During 2000 and 1999, the Company had two reportable segments: Employee
Benefits and Financial Services. During 1998, the Company had only one
reportable segment, Financial Services. The Company's reportable
segments are strategic business units that offer different products and
services. They are managed separately, as each segment has unique
distribution channels. The Employee Benefits segment markets group life
and health and 401(k) products to small and mid-sized corporate
employers. The Financial Services segment primarily markets products to
public and not-for-profit employers and individuals and offers life
insurance products to individuals and businesses. In both 2000 and 1999
the Financial Services segment sold large dollar bank-owned life
insurance policies to a limited number of customers.
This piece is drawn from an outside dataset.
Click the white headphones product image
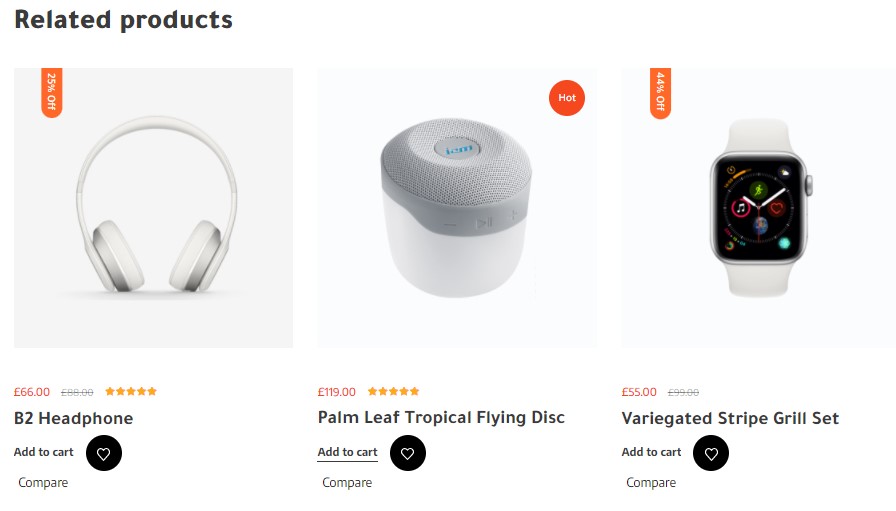Image resolution: width=896 pixels, height=511 pixels. pos(154,210)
Accordingly, these
transactions account for the majority of the investment assets and
reserves, and significantly impact the results of operations, of this
segment.

The accounting policies of the segments are the same as those described
in Note 2. The Company evaluates performance based on profit or loss
from operations after income taxes.

The Company's operations are not materially dependent on one or a few
customers, brokers, or agents.

Summarized segment financial information for the year ended and as of
December 31, 2000 was as follows:


Operations: Employee Financial
Benefits Services Total
-------------- -------------- ---------------
Revenue:

Premium income $ 13,467 $ 98 $ 13,565
Fee income 6,215 362 6,577
Net investment income 1,111 9,222 10,333
Realized investment gains 67 67
-------------- -------------- ---------------
Total revenue 20,793 9,749 30,542
Benefits and Expenses:

Benefits 14,431 7,261 21,692
Operating expenses 4,087 1,373 5,460
-------------- -------------- ---------------
Total benefits and expenses 18,518 8,634 27,152

Net operating income before

Income taxes 2,275 1,115 3,390
Income taxes 908 438 1,346
-------------- -------------- ---------------
Net income $ 1,367 $ 677 $ 2,044
============== ============== ===============

Assets:

Investment assets $ 16,906 $ 149,284 $ 166,538
Other assets 24,207 10,050 33,909
Separate account assets 47,359 47,359
-------------- -------------- ---------------
Total assets $ 41,113 $ 206,693 $ 247,806
============== ============== ===============

Summarized segment financial information for the year ended and as of
December 31, 1999 was as follows:

Operations: Employee Financial
Benefits Services Total
-------------- -------------- ---------------
Revenue:

Premium income $ 9,195 $ (51) $ 9,144
Fee income 430 262 692
Net investment income 6,278 6,278
Realized investment gains (losses) (6) (6)
-------------- -------------- ---------------
Total revenue 9,625 6,483 16,108
Benefits and Expenses:

Benefits 8,378 4,600 12,978
Operating expenses 505 961 1,466
-------------- -------------- ---------------
Total benefits and expenses 8,883 5,561 14,444

Net operating income before

Income taxes 741 923 1,664
Income taxes 295 346 641
-------------- -------------- ---------------
Net income $ 446 $ 577 $ 1,023
============== ============== ===============

Assets:

Investment assets $ $ 112,799 $ 112,799
Other assets 7,851 11,179 19,030
Separate account assets 39,881 39,881
-------------- -------------- ---------------
Total assets $ 7,851 $ 163,859 $ 171,710
============== ============== ===============



10. ACQUISITION

On October 6, 1999, the Parent entered into a purchase and sale
agreement (the Agreement) with First Allmerica Financial
Corporation (Allmerica) to acquire, via assumption reinsurance,
Allmerica's group life and health insurance business on March 1,
2000. The policies resident in the State of New York have been
assigned to the Company as part of the Agreement.